Ta-siRNAs are generated from non-coding transcripts through Argonaute-mediated miRNA-guided cleavage followed by conversion to double stranded RNA by RDR6. The resulting dsRNA is further processed by the Dicer-like 4 (DCL4) enzyme to produce a phased array of 21-nt siRNAs from positions adjoining the miRNA cleavage site.

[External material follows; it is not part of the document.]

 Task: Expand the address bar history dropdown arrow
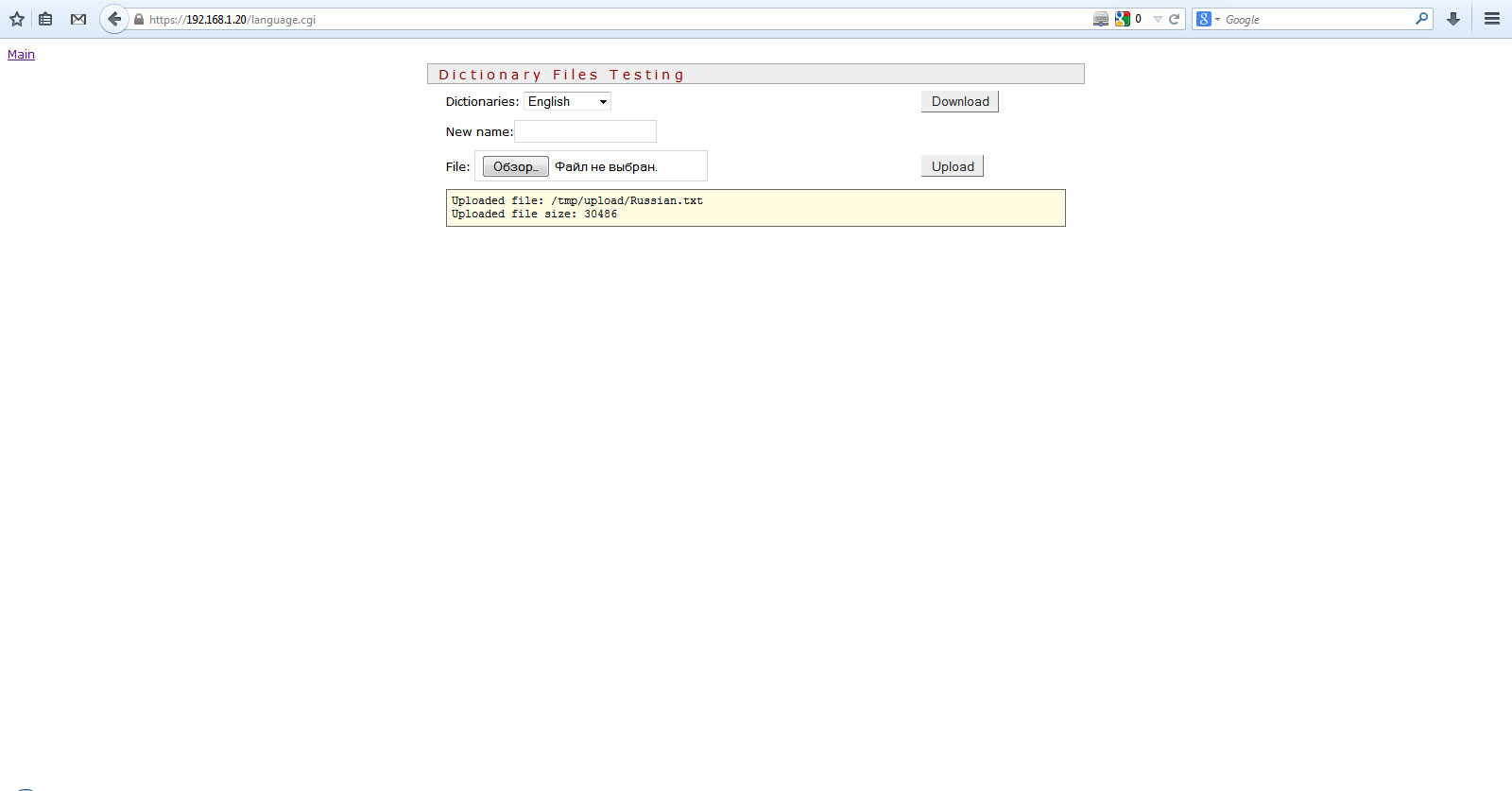point(1158,19)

There are four families of ta-siRNA-generating loci (TAS genes) in A. thaliana. TAS1, TAS2, and TAS4 families require one miRNA binding site for cleavage to occur while TAS3 requires two binding sites.
TAS gene family numbers do not generally indicate orthology, e.g. the moss TAS1 gene family does not share an ancestor gene with the Arabidopsis thaliana TAS1 gene family.

===TAS1 and TAS2===
TAS1/2 transcripts undergo an initial AGO1 mediated cleavage at the 5' end that is guided by miR173. RDR6 then converts the transcript into a double strand RNA fragment which then gets processed by DCL4 to generate the 21-nt siRNA with 2 nucleotide 3' overhangs that target complementary mRNAs in trans.

===TAS4===
The initial steps for the TAS4 family of ta-siRNA is similar to that of TAS1 and TAS2. The TAS4 family of transcripts first undergo miR828 guided, AGO1 mediated cleavage, followed by dsRNA synthesis and processing by DCL4.

===TAS3===
In the canonical TAS3 pathway, the microRNA miR390 binds the precursor transcript at two sites. AGO7 cleaves the transcript at one of these sites, after which RDR6 and DCL4 generate phased tasiRNAs. The transcript is then cleaved at the 3' binding site only, by AGO7. As is the case for the TAS1, TAS2, and TAS3 families, RDR6 then synthesizes the dsRNA fragment which is further processed by DCL4. Outside of Arabidopsis, many variations on the structure of the TAS3 precursor and miR390 target sites have been observed.

== Mechanism ==

Endogenous ta-siRNAs act via hetero-silencing, which means that the genes they target for cleavage and repression do not have much resemblance to the genes from which the siRNAs derive. The designation trans-acting distinguishes tasiRNAs from small RNAs whose demonstrated targets are the same locus or closely related sequences from which they originate. Other siRNAs or phasiRNAs may also regulate targets in trans, but are generally called tasiRNAs only when such activity has been experimentally established. It was previously thought that only miRNAs exhibited hetero-silencing. Like other siRNAs, the ta-siRNAs are incorporated into RNA-induced silencing complexes (RISCs), where they guide the complex to cleave the target mRNAs in the middle of a single complementary site and repress translation.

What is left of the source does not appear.